Non solo: si potrà rendere fissa la struttura delocalizzata qualora ne ricorrano i presupposti, vale a dire la regolarità urbanistica e la proprietà del terreno in cui sorge. Contestualmente alla richiesta di trasformazione in definitiva della delocalizzazione temporanea potrà chiedere il ripristino o la demolizione o la cessione al Comune dell’immobile originario danneggiato dagli eventi sismici. Il tutto a fronte del pagamento di un costo pari al 70% di quanto è stato speso per la realizzazione della struttura temporanea sulla contabilità speciale della Regione. Si valuterà la fattibilità caso per caso.
Sul fronte invece della ricostruzione pubblica, il commissario straordinario ha evidenziato che è “in corso programma senza precedenti. Nel 2024 prevediamo l’affidamento di lavori per 1.500 opere pubbliche, che dovranno essere affidate entro il mese di marzo per quanto riguarda gli importi inferiori a 5,3 milioni di euro, mentre per le opere pubbliche di importo superiore, il termine è il 31 maggio 2024”. È poi prevista una proroga al 30 giugno 24 per la qualificazione giuridica delle stazioni appaltanti definita dal nuovo codice degli appalti. È previsto anche un servizio di assistenza tecnica per questo ai Comuni, che sono alle prese anche con il Pnrr.
Nella legge di bilancio 2024, che venerdì sarà votata in Senato e presumibilmente il 29 dicembre alla Camera, c’è uno stanziamento necessario ad una stabilizzazione del personale degli Uffici speciali alla ricostruzione e dei Comuni molto importante.
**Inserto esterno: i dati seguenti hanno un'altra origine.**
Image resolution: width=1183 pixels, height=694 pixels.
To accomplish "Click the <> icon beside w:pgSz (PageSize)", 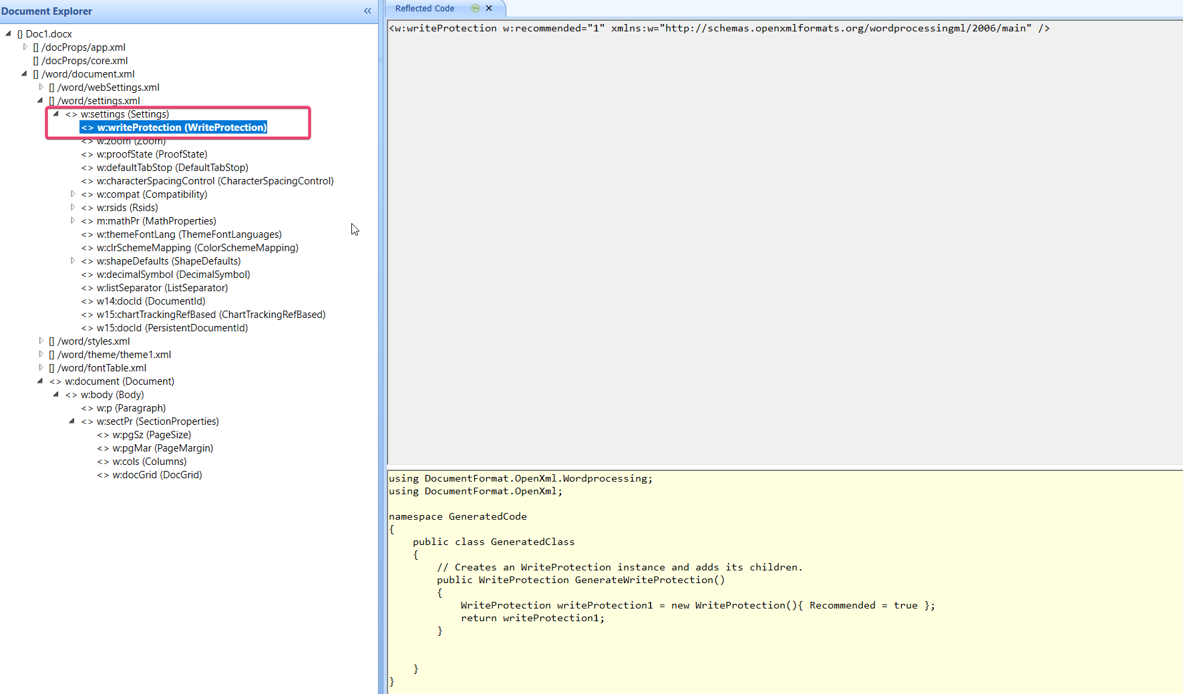I will [x=102, y=434].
In totale ben 359 dipendenti pubblici (136 negli Usr e 223 nei Comuni) potranno essere assunti a tempo indeterminato, con il costo della stabilizzazione che, fino al loro pensionamento, sarà coperto dallo Stato. In Abruzzo saranno stabilizzate 79 unità (54 in Comuni e Province, 25 in Regione), nel Lazio 42 (23 in Comuni e Province, 19 in Regione), nelle Marche 204 (114 in Comuni e Province, 90 in Regione) e in Umbria 34 (32 in Comuni e Province, 2 in Regione).
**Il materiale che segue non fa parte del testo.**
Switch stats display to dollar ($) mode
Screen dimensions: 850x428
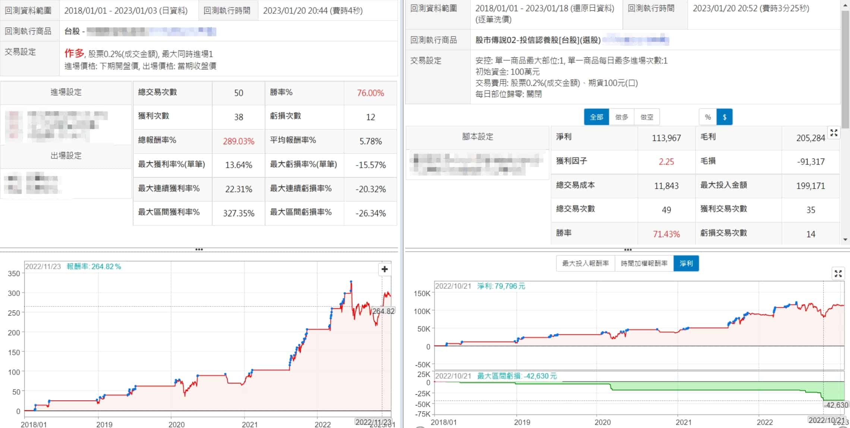tap(724, 117)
“Inoltre, – ha spiegato Guido Castelli – nella legge di bilancio c’è 1,5 miliardo in più per la ricostruzione pubblica del sisma 2016, che avrà quindi 2 obiettivi: completare quelle 1500 gare (per un valore di 1 miliardo e 100 milioni) e nel frattempo noi stanzieremo risorse tenendo conto di tutto ciò che è ancora residuo da finanziare, con particolare attenzione all’aumento dei costi che c’è stato”.